Indicados solo en pacientes con vitíligo estable durante, al menos, 6-12 meses y refractario al tratamiento médico.
Los injertos por succión o por escisión permiten trasplantar piel pigmentada a zonas despigmentadas. Son efectivos, pero requieren una técnica especializada y cuidados posoperatorios12.
Se obtiene una pequeña muestra de piel, se aíslan melanocitos y queratinocitos, y se aplica la suspensión sobre áreas despigmentadas previamente tratadas con dermoabrasión o láser. Los estudios han comunicado tasas de repigmentación superiores al 70 % en zonas faciales13.
La vía JAK-STAT (del inglés, Janus kinases-signal transducer and activator of transcription proteins) está implicada en la señalización de citocinas proinflamatorias en el vitíligo. Inhibidores como el ruxolitinib (tópico) y el tofacitinib (oral) han mostrado eficacia en la repigmentación, especialmente, en combinación con UVB-BE14. El ruxolitinib en crema fue aprobado por la Food and Drug Administration (FDA) de los Estados Unidos en 2022 y la Agencia Europea de Medicamentos (EMA) en 2023 para el VNS en adultos y adolescentes desde los 12 años de edad, convirtiéndose en el primer fármaco aprobado para tratar el vitíligo. Está indicado para tratar un máximo de un 10 % de la superficie corporal, con una posología de dos aplicaciones al día separadas, al menos, 8 horas entre sí.
Como ventajas, destacan su acción selectiva y dirigida, y su buena respuesta a nivel facial. Como inconvenientes, estarían su coste elevado y la necesidad de estudios a largo plazo.

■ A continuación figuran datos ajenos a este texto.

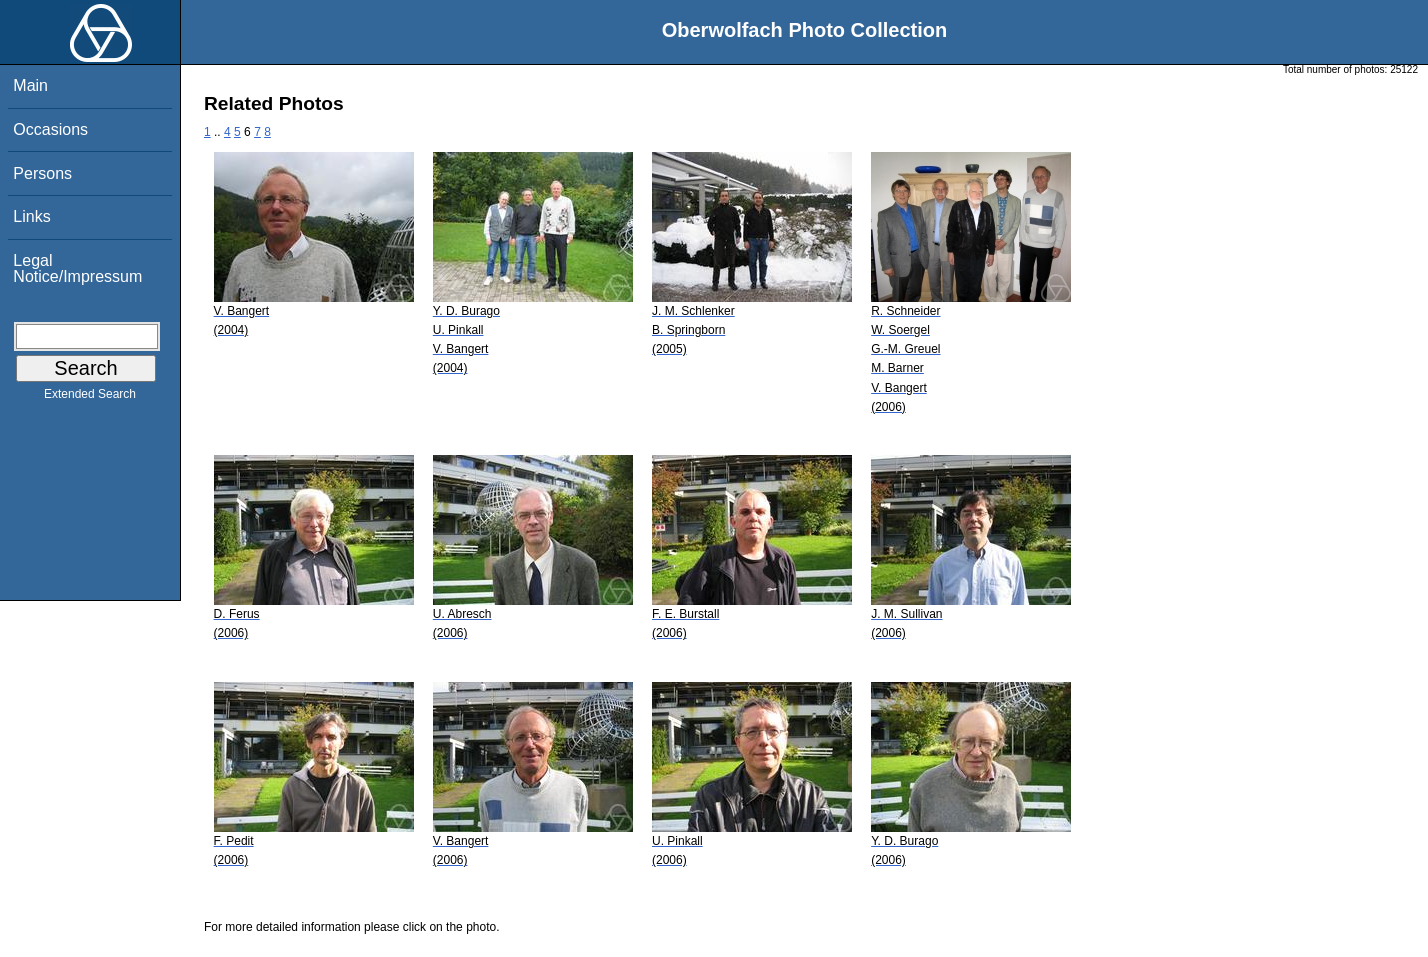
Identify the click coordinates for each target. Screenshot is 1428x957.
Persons (42, 173)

Se ha observado un papel del estrés oxidativo en la destrucción de melanocitos. Antioxidantes como la vitamina E, el ácido ascórbico, el ácido fólico y el ginkgo (Ginkgo biloba) han sido estudiados como coadyuvantes. Aunque su eficacia individual es limitada, pueden potenciar los efectos de la fototerapia15.
Están en estudio terapias dirigidas contra citocinas específicas (como la interleucina 15 o el factor de necrosis tumoral alfa) y linfocitos T residentes. Aunque prometedoras, estas opciones aún no están disponibles clínicamente16.
La selección terapéutica debe basarse en múltiples factores, principalmente, en la extensión de la enfermedad, su estabilidad y la edad del paciente (tabla 1).

El impacto emocional del vitíligo puede ser considerable, especialmente, en adolescentes y personas con lesiones visibles. Trastornos como la ansiedad y la depresión y la baja autoestima son frecuentes en estos pacientes17. Las terapias de apoyo psicológico, el camuflaje cosmético (maquillaje corrector, micropigmentación) y la educación del paciente son elementos claves del tratamiento integral.
Aunque el vitíligo no tiene una cura definitiva, la combinación de tratamientos tópicos, fototerapia y nuevas terapias como los iJAK ha mejorado considerablemente el pronóstico de los pacientes. La elección del tratamiento debe individualizarse y considerar la estabilidad, extensión y localización de las lesiones, así como el impacto emocional. Se requiere un enfoque multidisciplinario para maximizar los resultados terapéuticos y mejorar la calidad de vida del paciente.